Re: studies of naming?

Richard O'Keefe Tue, 27 Mar 2012 20:12:48 -0700

On 27/03/2012, at 10:14 PM, Steven Clarke wrote:

> Yes, you're right Richard. Our study was focused on languages like Java and 
> C# (and importantly, as they existed around 2006/2007). So as you say, we 
> wouldn't generalize the results to languages that have named parameters. We 
> described the two design choices we evaluated at the start of the paper:
> 
> "There are two common design choices: provide only
> constructors that require certain objects (a "required
> constructor"). This option has the benefit of enforcing
> certain invariants at the expense of flexibility. An
> alternative design, "create-set-call," allows objects to
> be created and then initialized."


There are actually three design choices, and I've seen the third
one too often for comfort.  Please note that this is a *different*
choice from the one you endorsed:

Good Smalltalk design:

   Provide a variety of factory methods with keyword arguments,
   all of which provide fully initialised objects satisfying
   the class invariant; such objects often need little or no
   mutation afterwards.

   Good Eiffel design agrees in every respect except 'keyword arguments'.

Good create-set-call design:

   Ensure that the default 'new' constructor returns a fully
   initialised object satisfying the class invariant and
   offering meaningful default behaviour; such objects almost always
   require adjustment to get them into the state you really want but
   all states are meaningful.

   IN ADDITION make sure that all 'initialisation phase' methods
   can safely be called AT ALL TIMES.

   Ensure that every public method is *tested* with a default-
   initialised object.

Bad create-set-call design:

   Don't think about class invariants.
   Rely on default constructors that leave fields with default
   values (0, nil, &c) that satisfy types but not invariants.
   Allow objects to be named outside their class in partially
   initialised states that require 'initialisation phase' methods
   to be called before 'work phase' methods, but do not check
   that this has been done.

   Allow 'initialisation phase' methods to be called at any time
   without checking it it makes sense, allowing even well-initialised
   objects to subsequently be put into inconsistent states.

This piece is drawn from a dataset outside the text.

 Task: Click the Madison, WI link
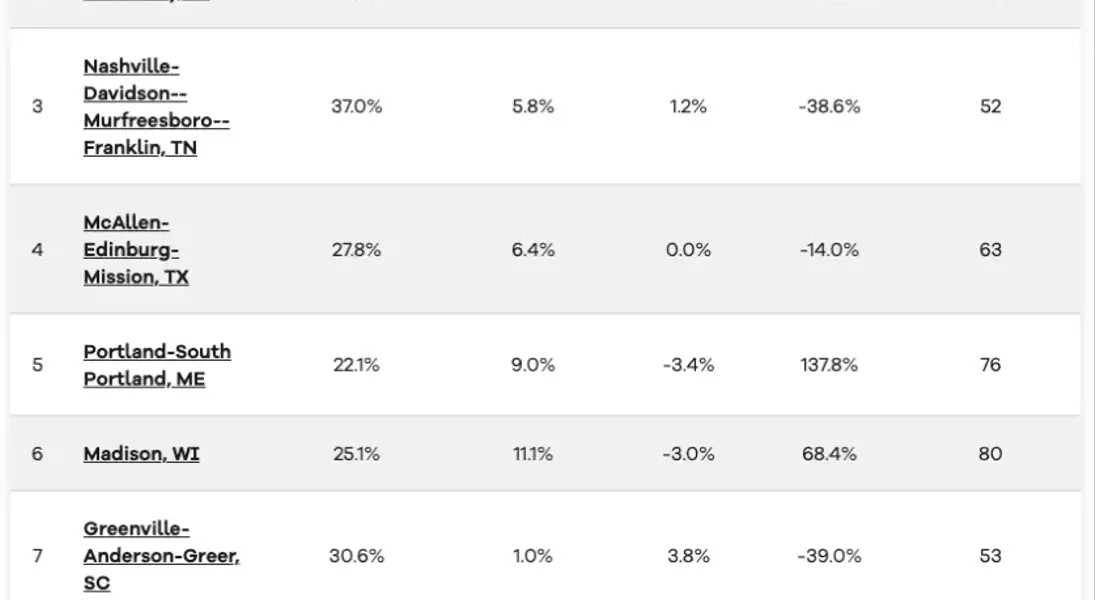tap(141, 454)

Much as I love Smalltalk, a lot of the code that I see using the
create-set-call pattern is actually doing the >bad< version.
Here's an example that took only 2 minutes to find.
In Pharo 1.1 (which is not the current version)
        Url new<cmd-P>
which is the equivalent of System.out.println(new Url())
raises an exception.  Url new created an uninitialised object.
That's _almost_ fair enough:  this is supposed to be an abstract
class, but it should have been caught in #new.  Go to a concrete
subclass:
        FileUrl new<cmd-P>
also raises an exception, trying to print the elements of a nil
String.  

> However, I don't think our result is unsurprising,

All I can say is that it didn't surprise _me_.
Compare for example
        f = fopen(x, y); /*C*/
        s := FileStream read: x. "ST"

        s = new FileStream(y, x); //C#

Smalltalk: obvious what it does.
C: which argument is which?  Compiler can't help.
C#: three different things it could be; the compiler
can tell them apart, but it's not so easy for people.
And when you get to

        new FileStream(String, FileMode, FileSystemRights,
                FileShare, Int32, FileOptions)

this is obviously going to be a lot harder for people to
read than
        FileStream read: string rights: rights share: share
                bufferSize: int32 options: options

If you *could* do
        s = new FileStream()
                .FileName(string)
                .Rights(rights)
                .Share(share)
                .BufferSize(int32)
                .Options(options)
                .Open();
that would be a lot clearer.

And that introduces a fourth design pattern, which the paper did
not investigate, call it "initializer object".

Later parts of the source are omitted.